(Pixel coordinate grounding data)
>>>
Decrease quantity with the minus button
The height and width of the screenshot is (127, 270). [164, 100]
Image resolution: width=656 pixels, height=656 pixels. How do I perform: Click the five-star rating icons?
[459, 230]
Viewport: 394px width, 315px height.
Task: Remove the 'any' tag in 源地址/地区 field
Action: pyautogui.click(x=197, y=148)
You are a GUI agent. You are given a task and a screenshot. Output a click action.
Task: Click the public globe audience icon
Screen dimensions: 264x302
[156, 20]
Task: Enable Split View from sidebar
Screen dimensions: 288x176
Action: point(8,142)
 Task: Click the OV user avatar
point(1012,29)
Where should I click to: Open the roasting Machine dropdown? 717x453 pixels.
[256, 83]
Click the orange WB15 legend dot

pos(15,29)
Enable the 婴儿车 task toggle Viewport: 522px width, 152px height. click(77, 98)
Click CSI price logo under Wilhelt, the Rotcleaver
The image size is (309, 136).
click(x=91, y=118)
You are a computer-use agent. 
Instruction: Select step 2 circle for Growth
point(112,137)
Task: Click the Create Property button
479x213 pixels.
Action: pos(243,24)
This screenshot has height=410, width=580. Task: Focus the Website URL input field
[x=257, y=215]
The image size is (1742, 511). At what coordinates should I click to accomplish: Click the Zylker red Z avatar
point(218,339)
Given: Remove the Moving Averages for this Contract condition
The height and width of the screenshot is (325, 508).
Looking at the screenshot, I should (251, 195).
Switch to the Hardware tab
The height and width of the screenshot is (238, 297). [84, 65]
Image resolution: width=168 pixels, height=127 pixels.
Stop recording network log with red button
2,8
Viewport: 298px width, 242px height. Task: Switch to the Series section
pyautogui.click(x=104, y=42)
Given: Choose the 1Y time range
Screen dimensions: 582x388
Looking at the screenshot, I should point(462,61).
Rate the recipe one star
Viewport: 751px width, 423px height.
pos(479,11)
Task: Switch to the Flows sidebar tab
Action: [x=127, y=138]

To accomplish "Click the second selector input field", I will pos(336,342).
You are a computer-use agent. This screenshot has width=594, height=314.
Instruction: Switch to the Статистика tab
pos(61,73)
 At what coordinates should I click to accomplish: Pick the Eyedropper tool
<<<
● **TASK PROMPT**
Every line above that contains "computer" counts once. Give the number of those lines and nothing more.

● **RESPONSE**
2